To the best of our knowledge, the progression from localized to complete DE following SARS-CoV-2 infection has not been previously reported, highlighting a potentially new and significant impact of COVID-19 on the diaphragm. This case suggests that the SARS-CoV-2 virus may have a direct or indirect effect on the diaphragmatic muscle or its innervation, exacerbating the condition. This observation warrants further investigation to understand the mechanisms underlying this phenomenon and to assess the prevalence of such complications in patients with pre-existing diaphragmatic conditions who contract COVID-19. When comparing this case with similar previous cases, it is essential to consider the unique progression to complete DE following COVID-19 infection. This progression provides insights into the potential mechanisms of the effects of SARS-CoV-2 on the diaphragm, and may aid in identifying risk factors and developing strategies for monitoring and managing such patients. It is also crucial to examine the clinical presentation, diagnostic approaches and treatment strategies in these cases to better understand the full spectrum of COVID-19-related musculoskeletal complications. It is important for clinicians to be aware of these potential complications when treating patients with persistent cough, especially in the context of post-COVID-19 recovery. Appropriate imaging examinations, such as chest X-rays or CT scans, can identify diaphragmatic injuries. Treatment could involve conservative management with rest, pain control and physical therapy to strengthen the diaphragm, or in more severe cases, surgical intervention could be necessary to repair the diaphragm. In the present case report, the patient was diagnosed with complete DE on the left side. Therefore, treatment with left-sided diaphragmatic plication significantly improved the postoperative symptoms of the patient.

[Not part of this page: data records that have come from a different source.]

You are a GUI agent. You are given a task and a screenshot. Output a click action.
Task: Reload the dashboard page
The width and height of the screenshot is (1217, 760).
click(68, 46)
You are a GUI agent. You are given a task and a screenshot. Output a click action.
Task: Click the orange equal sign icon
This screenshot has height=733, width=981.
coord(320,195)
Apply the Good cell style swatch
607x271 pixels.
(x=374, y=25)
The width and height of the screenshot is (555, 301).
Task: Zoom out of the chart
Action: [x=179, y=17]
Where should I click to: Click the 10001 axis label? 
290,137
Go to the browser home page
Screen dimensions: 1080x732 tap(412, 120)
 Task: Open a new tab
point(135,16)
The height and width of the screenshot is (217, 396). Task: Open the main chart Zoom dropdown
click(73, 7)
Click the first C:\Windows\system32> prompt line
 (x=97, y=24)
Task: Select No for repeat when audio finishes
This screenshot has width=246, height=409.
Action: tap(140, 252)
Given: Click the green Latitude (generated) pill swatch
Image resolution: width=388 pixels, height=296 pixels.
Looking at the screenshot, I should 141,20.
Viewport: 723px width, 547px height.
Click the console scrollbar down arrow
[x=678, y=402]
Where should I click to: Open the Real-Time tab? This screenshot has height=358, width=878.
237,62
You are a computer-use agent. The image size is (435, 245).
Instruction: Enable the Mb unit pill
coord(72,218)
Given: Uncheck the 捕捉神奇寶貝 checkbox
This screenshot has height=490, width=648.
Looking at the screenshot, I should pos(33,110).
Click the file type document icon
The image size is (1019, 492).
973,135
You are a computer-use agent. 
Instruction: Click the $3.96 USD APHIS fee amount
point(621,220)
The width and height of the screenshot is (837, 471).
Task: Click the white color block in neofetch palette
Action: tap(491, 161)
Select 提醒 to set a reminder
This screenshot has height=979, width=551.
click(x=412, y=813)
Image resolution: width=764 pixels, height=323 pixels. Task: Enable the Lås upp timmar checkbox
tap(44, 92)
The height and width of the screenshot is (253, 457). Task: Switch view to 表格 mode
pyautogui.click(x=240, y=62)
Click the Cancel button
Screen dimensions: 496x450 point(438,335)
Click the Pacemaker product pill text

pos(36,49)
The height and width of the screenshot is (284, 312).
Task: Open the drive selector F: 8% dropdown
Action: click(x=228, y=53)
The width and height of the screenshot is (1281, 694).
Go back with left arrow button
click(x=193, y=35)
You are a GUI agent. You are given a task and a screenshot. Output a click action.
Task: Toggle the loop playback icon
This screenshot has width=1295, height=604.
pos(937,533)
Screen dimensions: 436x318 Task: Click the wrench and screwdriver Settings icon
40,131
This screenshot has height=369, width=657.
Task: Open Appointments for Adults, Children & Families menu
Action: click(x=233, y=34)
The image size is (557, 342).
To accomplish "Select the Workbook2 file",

In conclusion, the current case report illuminated how SARS-CoV-2 infection could intensify some chronic and congenital conditions, such as DE, thus leading to exacerbated symptoms. While DE can be aggravated by several factors, such as thoracic surgery or mechanical trauma, its association with COVID-19 is a recent and uncommon observation. This association underscores the necessity for timely medical diagnosis and treatment to address the intensified symptoms. The present case report also highlighted the significance of clinical vigilance in monitoring patients with underlying conditions for potential COVID-19-related complications, even those not typically associated with the disease.